◆ **EXERCISE BRIEF**
Retype every record exactly. Leave the pictures out.

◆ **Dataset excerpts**

§

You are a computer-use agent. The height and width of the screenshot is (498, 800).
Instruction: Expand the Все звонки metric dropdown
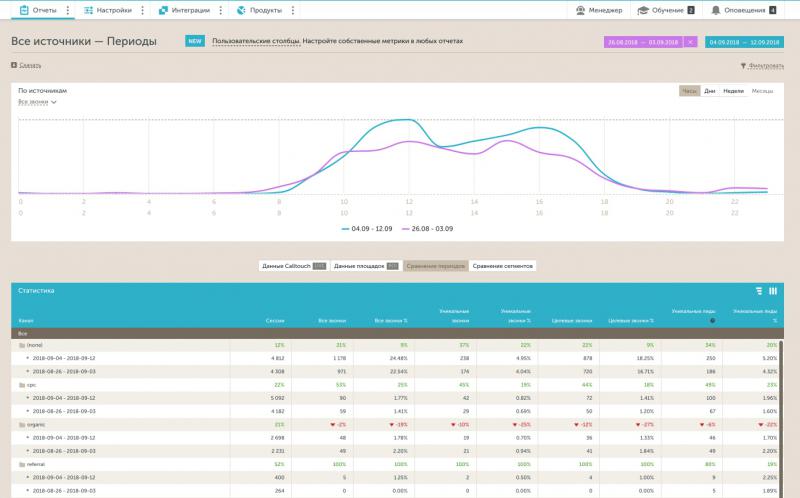[37, 102]
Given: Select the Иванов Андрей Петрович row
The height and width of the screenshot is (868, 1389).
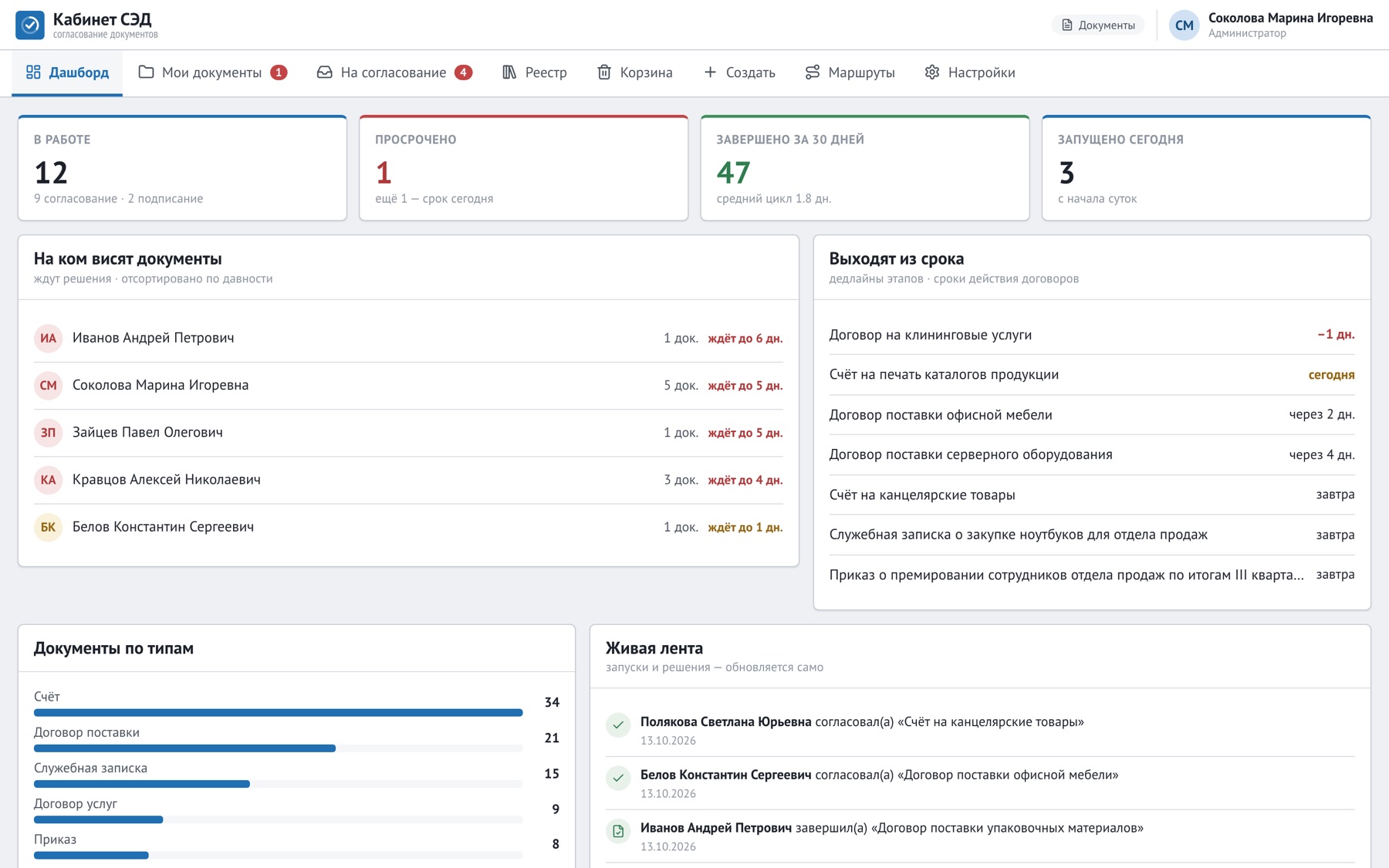Looking at the screenshot, I should click(x=408, y=338).
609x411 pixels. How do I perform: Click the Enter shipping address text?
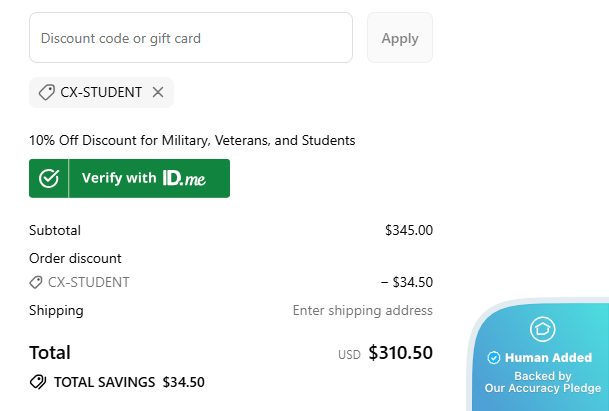point(362,310)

§

◆ **TASK SOLUTION**
You are a computer-use agent. The height and width of the screenshot is (498, 800).
Instruction: Expand the Все звонки metric dropdown
[37, 102]
Given: Select the Иванов Андрей Петрович row
The height and width of the screenshot is (868, 1389).
Looking at the screenshot, I should click(x=408, y=338).
609x411 pixels. How do I perform: Click the Enter shipping address text?
point(362,310)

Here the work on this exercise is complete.